SOURCE DATA -
________________________________________

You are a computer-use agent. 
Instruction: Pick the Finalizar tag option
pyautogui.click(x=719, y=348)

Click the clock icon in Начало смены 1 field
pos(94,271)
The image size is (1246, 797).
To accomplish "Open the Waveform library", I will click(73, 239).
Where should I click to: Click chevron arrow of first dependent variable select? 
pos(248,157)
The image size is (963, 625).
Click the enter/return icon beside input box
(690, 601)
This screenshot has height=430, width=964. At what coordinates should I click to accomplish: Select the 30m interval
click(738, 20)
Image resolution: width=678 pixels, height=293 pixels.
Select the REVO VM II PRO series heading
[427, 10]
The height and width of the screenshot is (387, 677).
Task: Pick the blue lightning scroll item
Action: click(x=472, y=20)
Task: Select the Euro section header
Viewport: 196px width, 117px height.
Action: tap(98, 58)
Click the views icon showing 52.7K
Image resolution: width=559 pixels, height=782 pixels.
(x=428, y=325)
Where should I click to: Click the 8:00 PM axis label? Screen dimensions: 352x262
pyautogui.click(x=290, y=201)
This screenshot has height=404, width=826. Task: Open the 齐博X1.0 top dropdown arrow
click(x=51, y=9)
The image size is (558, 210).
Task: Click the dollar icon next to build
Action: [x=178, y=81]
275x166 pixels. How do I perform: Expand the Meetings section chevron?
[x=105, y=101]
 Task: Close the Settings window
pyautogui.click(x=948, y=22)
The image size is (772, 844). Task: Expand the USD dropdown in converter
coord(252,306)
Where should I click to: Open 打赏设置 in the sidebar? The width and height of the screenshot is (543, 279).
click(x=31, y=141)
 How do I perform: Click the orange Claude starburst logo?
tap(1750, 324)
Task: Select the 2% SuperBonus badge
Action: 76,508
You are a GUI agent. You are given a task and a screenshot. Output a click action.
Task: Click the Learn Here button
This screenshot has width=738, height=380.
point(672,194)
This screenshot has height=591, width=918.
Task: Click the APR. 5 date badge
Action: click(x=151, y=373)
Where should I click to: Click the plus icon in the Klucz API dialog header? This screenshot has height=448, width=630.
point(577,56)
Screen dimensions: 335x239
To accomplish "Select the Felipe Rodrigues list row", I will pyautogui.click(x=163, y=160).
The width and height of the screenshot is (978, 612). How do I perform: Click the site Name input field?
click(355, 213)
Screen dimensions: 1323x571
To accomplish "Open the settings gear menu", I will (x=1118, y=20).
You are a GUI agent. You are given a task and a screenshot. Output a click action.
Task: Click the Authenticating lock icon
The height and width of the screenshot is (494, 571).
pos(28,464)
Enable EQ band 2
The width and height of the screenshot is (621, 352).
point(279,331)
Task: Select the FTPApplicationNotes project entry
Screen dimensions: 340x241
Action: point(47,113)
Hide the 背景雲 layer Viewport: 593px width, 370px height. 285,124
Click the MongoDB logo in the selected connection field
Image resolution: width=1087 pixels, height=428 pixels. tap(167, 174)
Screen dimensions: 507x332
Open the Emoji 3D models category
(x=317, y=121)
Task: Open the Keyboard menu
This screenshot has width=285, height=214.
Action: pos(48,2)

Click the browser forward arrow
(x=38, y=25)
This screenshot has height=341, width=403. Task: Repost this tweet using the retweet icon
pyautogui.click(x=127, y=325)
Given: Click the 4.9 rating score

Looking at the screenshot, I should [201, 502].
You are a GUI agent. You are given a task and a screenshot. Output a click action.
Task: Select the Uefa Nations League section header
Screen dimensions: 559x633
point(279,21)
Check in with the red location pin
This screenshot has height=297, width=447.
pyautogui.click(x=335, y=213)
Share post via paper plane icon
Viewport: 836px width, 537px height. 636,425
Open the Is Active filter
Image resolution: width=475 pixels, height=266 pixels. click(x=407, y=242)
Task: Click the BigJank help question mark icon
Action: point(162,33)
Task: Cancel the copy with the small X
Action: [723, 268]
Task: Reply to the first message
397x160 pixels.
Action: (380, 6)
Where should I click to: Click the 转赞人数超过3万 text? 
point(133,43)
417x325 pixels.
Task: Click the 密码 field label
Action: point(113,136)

________________________________________

WORK ORDER - Scan the listing above for the line that has "This screenshot has width=738, height=380.", then copy exactly from that line through the line that has "Hide the 背景雲".

EXERCISE SOLUTION -
This screenshot has width=738, height=380.
point(672,194)
This screenshot has height=591, width=918.
Task: Click the APR. 5 date badge
Action: click(x=151, y=373)
Where should I click to: Click the plus icon in the Klucz API dialog header? This screenshot has height=448, width=630.
point(577,56)
Screen dimensions: 335x239
To accomplish "Select the Felipe Rodrigues list row", I will pyautogui.click(x=163, y=160).
The width and height of the screenshot is (978, 612). How do I perform: Click the site Name input field?
click(355, 213)
Screen dimensions: 1323x571
To accomplish "Open the settings gear menu", I will (x=1118, y=20).
You are a GUI agent. You are given a task and a screenshot. Output a click action.
Task: Click the Authenticating lock icon
The height and width of the screenshot is (494, 571).
pos(28,464)
Enable EQ band 2
The width and height of the screenshot is (621, 352).
point(279,331)
Task: Select the FTPApplicationNotes project entry
Screen dimensions: 340x241
Action: point(47,113)
Hide the 背景雲 layer Viewport: 593px width, 370px height. 285,124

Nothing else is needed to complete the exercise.